Estos ejemplos sirven también para mostrar que hay distintos tipos de desigualdad. La generada por el libre mercado y la generada por el gobierno. La primera, es una desigualdad en la que todos pueden satisfacer en mayor o menor medida sus necesidades básicas. La segunda, es una acción por parte de un gobierno que usualmente perjudica a los más pobres. Un ejemplo claro y fresco puede verse en Argentina donde el gobierno “autoriza” la compra de dólares para atesorar a todos aquellos que ganen más de $ 7.200. En Argentina, a grandes rasgos, aproximadamente un 30% de los trabajadores supera dicho sueldo. En otras palabras, los que menos tienen son los perjudicados que no tienen la oportunidad de atesorar en una moneda confiable. Irónicamente, son los que más necesitan este tipo de oportunidades.

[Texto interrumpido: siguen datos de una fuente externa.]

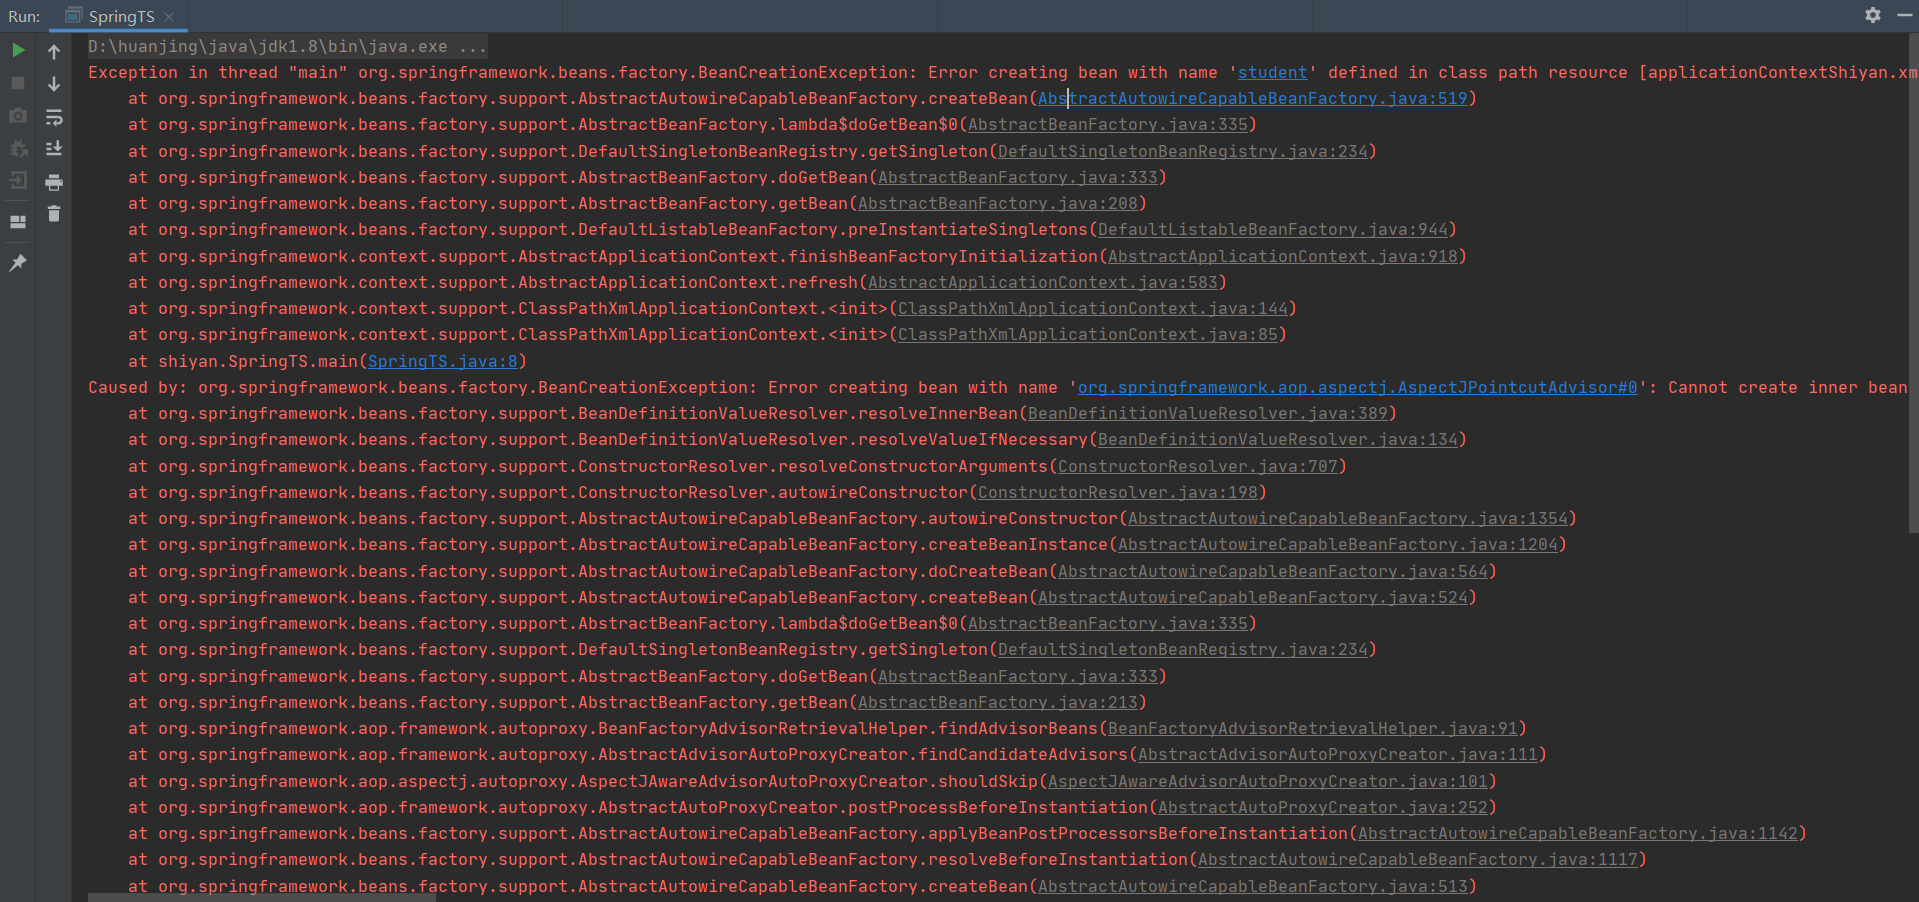This screenshot has width=1919, height=902.
Task: Print the console contents
Action: pyautogui.click(x=54, y=182)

Por otro lado, lo más grave de todo es que este tipo de análisis deja de lado el punto más importante en cuestión, que es el de “la movilidad social”. Esto requiere analizar si las personas que se encontraban en una situación de pobreza lograron salir de ella al cabo de unos años. Al respecto, el economista Steve Horwitz, cuenta que hay información de la Universidad de Michigan que revela que entre 1975 y 1991, un 95% de familias de EE.UU. que vivían en la pobreza, dejaron de serlo en esos años. A pesar de que la data es un poco antigua, no deja de demostrar que la movilidad social es posible.

Por último, si la pobreza no se soluciona distribuyendo, ¿cuál es la solución? La respuesta debería ser que la pobreza se soluciona generando riqueza y esto no se logra ni distribuyendo la riqueza existente, ni imprimiendo más billetes, sino produciendo los bienes que la gente demanda. Es en la generación de riqueza, en el crecimiento de la torta, donde se encontrarán soluciones para terminar con la pobreza y no con la redistribución, ya que la desigualdad, nada tiene que ver con la pobreza.